Esce oggi in tutte le sale “Che ne sarà di noi”, l'ultimo film di Giovanni Veronesi interpretato tra gli altri da Silvio Muccino. Il fratello del regista Gabriele, però, non sarà presente alla prima romana, ha preferito venire al Festival. Un po' per promuovere la pellicola, un po' per la curiosità di assistere da vicino a uno spettacolo che giura di aver sempre seguito. Tra i suoi ricordi festivalieri più recenti ci sono le esibizioni di Niccolò Fabi e Daniele Silvestri. Tra quelli più datati, Jovanotti.
“Non so ancora cosa farò, mi hanno detto che avrò una poltroncina accanto a Rupert Everett. Ho visto le ultime due serate. La serata di mercoledì mi è piaciuta molto. Ieri sera, invece, mi è sembrato che i cantanti siano stati un po' penalizzati dalle versioni corte delle loro canzoni.

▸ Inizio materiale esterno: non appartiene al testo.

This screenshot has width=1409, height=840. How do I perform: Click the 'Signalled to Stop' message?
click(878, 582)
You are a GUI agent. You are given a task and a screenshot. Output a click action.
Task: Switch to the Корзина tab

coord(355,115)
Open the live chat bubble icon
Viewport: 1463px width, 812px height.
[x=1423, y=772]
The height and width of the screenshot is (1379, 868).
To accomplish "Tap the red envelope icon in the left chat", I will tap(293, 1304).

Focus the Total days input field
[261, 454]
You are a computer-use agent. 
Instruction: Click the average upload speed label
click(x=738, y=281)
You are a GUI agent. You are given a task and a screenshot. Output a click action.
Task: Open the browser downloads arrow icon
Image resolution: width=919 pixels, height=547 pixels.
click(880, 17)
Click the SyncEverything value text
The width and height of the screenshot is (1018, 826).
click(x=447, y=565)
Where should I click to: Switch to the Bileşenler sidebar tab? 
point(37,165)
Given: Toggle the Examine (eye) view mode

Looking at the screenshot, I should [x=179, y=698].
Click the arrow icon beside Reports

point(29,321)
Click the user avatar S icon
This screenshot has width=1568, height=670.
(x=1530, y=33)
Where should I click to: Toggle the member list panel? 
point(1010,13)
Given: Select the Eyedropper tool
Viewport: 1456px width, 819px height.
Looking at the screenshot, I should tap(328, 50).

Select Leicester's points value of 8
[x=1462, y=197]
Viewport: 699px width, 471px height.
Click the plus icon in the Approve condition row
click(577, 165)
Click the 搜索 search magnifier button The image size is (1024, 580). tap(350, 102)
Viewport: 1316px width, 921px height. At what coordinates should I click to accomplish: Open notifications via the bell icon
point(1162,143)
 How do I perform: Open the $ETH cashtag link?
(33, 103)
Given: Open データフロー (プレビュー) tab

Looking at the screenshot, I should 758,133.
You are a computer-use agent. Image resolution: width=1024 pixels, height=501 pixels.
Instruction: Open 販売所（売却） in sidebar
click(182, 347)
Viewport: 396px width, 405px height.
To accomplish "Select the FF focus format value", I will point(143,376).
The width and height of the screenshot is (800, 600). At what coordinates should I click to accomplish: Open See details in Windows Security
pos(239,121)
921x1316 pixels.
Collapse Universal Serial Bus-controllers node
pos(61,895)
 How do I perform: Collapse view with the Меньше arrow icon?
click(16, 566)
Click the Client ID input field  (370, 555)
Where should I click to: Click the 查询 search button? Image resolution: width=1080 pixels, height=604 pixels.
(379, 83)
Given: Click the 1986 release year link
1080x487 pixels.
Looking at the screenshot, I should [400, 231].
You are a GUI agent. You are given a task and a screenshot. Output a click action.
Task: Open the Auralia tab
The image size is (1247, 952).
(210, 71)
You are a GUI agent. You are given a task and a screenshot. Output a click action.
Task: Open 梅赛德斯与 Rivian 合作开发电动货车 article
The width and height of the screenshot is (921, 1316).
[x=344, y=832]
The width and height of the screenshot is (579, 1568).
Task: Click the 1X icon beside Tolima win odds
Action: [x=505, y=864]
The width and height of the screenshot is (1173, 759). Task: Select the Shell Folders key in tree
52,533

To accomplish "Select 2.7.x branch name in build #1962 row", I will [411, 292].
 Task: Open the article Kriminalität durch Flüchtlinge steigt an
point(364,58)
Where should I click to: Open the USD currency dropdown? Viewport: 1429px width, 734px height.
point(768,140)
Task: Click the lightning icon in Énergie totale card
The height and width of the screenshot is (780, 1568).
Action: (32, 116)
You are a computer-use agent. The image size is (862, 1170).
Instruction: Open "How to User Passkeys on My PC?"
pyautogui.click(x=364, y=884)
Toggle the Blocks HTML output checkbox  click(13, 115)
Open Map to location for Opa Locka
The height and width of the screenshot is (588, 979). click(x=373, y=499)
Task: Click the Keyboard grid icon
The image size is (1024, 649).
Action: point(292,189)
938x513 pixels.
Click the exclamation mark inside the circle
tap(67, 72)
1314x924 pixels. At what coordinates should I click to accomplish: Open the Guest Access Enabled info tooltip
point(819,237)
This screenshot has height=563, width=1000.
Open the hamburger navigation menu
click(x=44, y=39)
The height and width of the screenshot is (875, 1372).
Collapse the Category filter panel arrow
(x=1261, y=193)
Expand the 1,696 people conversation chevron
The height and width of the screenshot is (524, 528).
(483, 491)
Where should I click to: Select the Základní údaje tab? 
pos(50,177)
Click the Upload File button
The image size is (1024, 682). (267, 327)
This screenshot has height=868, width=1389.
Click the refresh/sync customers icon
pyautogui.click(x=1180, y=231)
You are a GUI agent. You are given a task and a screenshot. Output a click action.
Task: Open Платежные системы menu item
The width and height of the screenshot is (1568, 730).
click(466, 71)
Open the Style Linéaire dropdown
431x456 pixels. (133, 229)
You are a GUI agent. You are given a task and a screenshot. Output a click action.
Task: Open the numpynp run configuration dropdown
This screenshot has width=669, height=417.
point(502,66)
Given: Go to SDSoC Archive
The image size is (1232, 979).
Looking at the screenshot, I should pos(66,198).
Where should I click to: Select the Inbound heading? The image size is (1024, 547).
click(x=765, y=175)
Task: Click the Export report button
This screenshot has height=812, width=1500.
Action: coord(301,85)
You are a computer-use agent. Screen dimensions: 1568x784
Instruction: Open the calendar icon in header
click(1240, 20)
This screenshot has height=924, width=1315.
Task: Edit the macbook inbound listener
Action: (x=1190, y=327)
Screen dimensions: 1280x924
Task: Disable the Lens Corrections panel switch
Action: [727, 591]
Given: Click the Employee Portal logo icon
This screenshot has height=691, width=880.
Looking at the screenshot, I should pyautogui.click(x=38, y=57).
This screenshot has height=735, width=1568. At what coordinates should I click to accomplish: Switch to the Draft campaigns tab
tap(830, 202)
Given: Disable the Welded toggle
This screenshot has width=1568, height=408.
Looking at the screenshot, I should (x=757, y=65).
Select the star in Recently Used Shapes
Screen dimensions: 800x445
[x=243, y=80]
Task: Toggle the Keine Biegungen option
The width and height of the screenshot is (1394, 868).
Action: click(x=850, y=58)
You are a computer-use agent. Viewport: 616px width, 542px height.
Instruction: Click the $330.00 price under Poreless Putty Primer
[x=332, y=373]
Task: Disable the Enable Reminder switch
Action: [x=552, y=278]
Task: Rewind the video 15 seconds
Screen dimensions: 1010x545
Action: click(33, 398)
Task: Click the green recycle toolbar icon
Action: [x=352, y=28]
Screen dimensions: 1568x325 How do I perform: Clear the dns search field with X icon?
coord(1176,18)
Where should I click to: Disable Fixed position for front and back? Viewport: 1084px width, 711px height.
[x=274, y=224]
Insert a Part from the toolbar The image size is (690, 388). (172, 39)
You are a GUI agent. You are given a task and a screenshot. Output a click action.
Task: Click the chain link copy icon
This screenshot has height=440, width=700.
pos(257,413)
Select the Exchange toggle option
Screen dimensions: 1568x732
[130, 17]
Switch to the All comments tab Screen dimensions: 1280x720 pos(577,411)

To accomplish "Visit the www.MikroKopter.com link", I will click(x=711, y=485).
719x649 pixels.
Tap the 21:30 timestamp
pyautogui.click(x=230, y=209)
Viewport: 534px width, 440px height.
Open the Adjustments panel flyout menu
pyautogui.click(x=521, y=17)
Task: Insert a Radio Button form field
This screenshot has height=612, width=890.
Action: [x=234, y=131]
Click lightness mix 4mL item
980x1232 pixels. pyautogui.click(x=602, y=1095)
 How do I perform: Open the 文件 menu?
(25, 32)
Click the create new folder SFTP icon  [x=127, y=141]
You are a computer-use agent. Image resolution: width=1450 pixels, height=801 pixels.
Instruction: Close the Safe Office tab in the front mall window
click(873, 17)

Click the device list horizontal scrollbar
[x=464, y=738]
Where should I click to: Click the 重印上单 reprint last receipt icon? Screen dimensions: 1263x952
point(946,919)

Non ho trovato un cantante che mi abbia emozionato più degli altri, come mi capitava nelle altre edizioni. Linda e Pappalardo mi sono piaciuti, ma tifo per Piotta. Non so se di Sanremo se ne potrebbe fare a meno. Mi ha colpito molto la diserzione delle grandi case discografiche. La musica è un mondo nel quale è difficile emergere, senza il Festival forse sarebbe ancora più difficile. Un dato è certo: molti cantanti che adoro, come Subsonica e Grignani, mancano nella rassegna di quest'anno”.